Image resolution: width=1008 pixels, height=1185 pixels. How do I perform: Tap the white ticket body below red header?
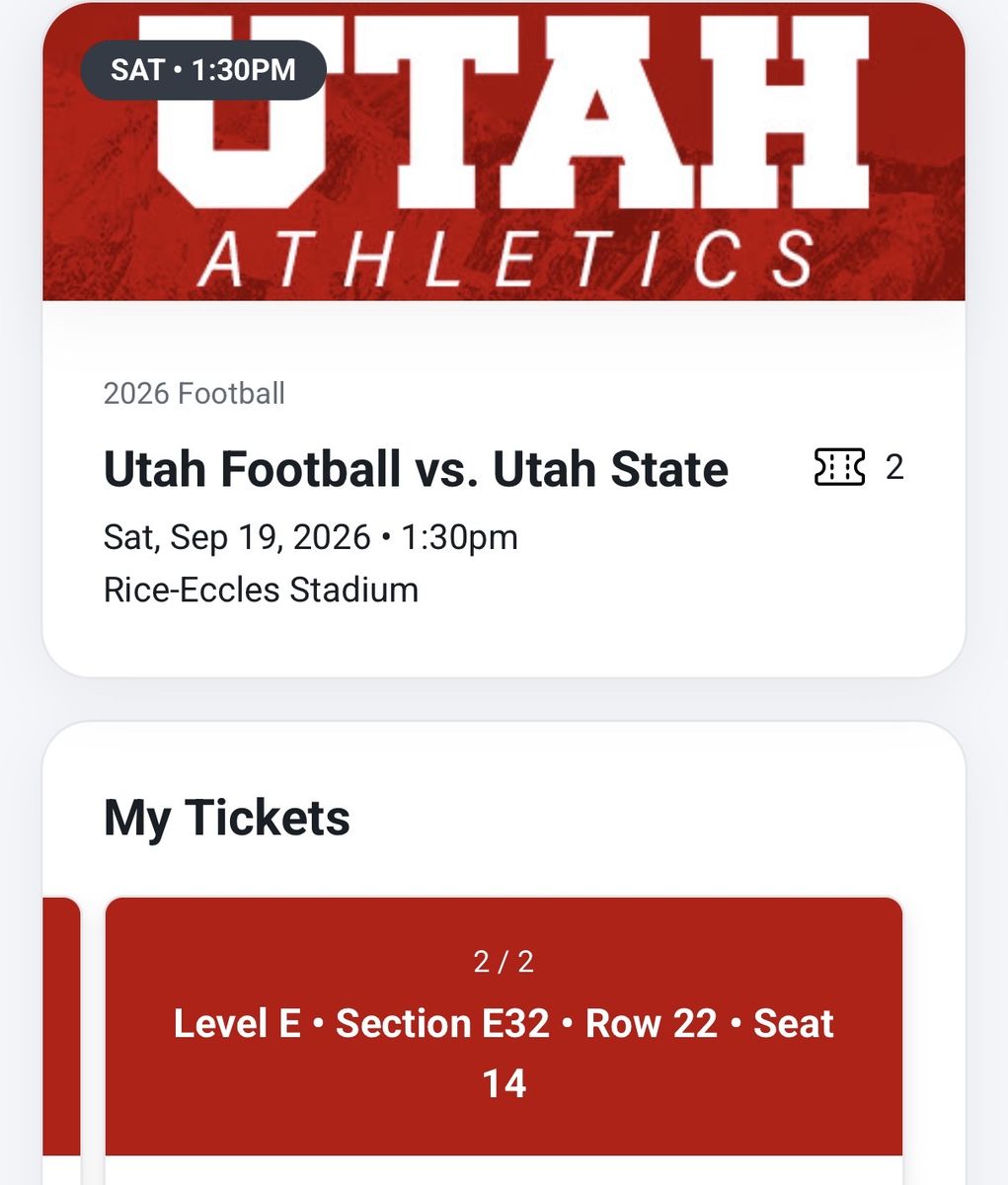(504, 1170)
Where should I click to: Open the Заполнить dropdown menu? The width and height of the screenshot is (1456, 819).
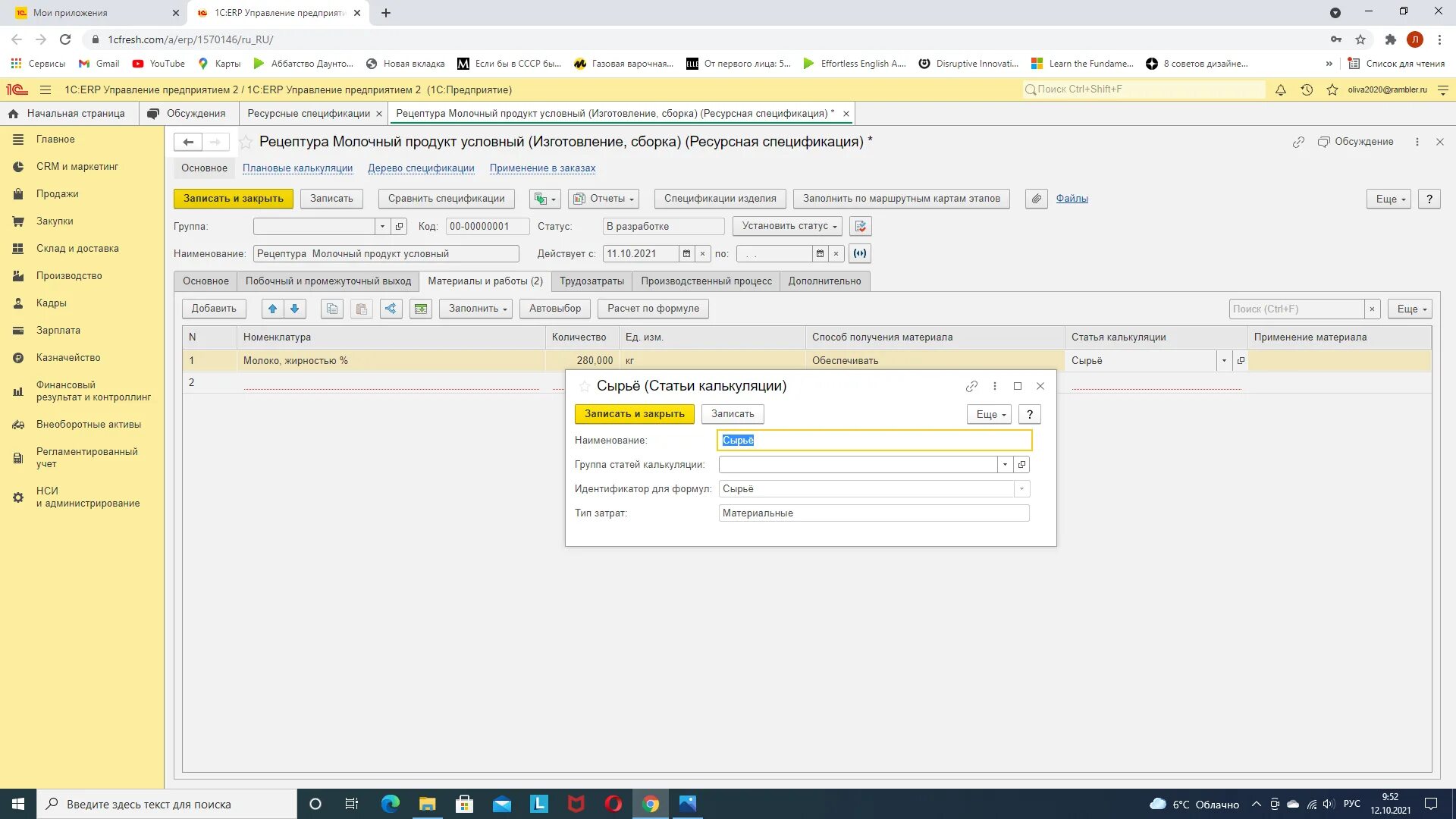[477, 309]
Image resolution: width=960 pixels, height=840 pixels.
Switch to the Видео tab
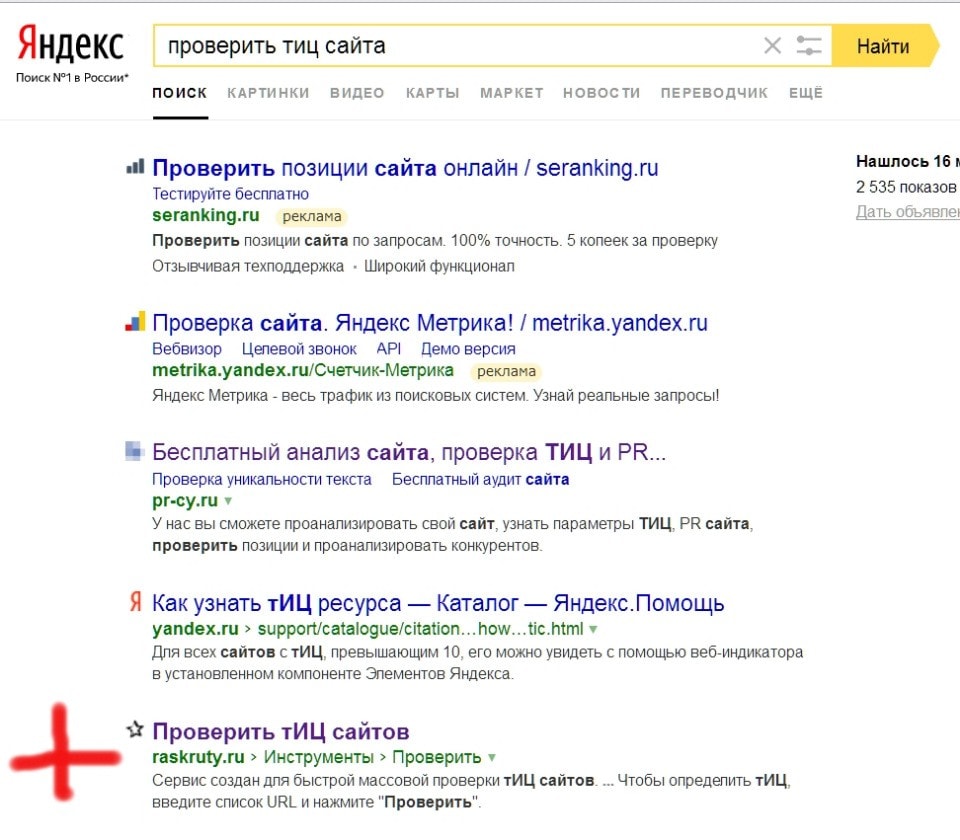point(357,93)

▶ [YOUR INSTRUCTIONS]: Resize the coordinates in the answers by a factor of 1.95, rounding each to a whole number with halves going up, and give all the lines of the records again, requests included. Leave the pictures out.

▶ [COMPLETED EXERCISE]:
Image resolution: width=1008 pixels, height=1185 pixels. How do I perform: Tap the white ticket body below red header?
(983, 2282)
Where should I click to: Open the Заполнить dropdown menu? The width and height of the screenshot is (1456, 819).
[930, 603]
Image resolution: width=960 pixels, height=840 pixels.
Switch to the Видео tab
point(696,181)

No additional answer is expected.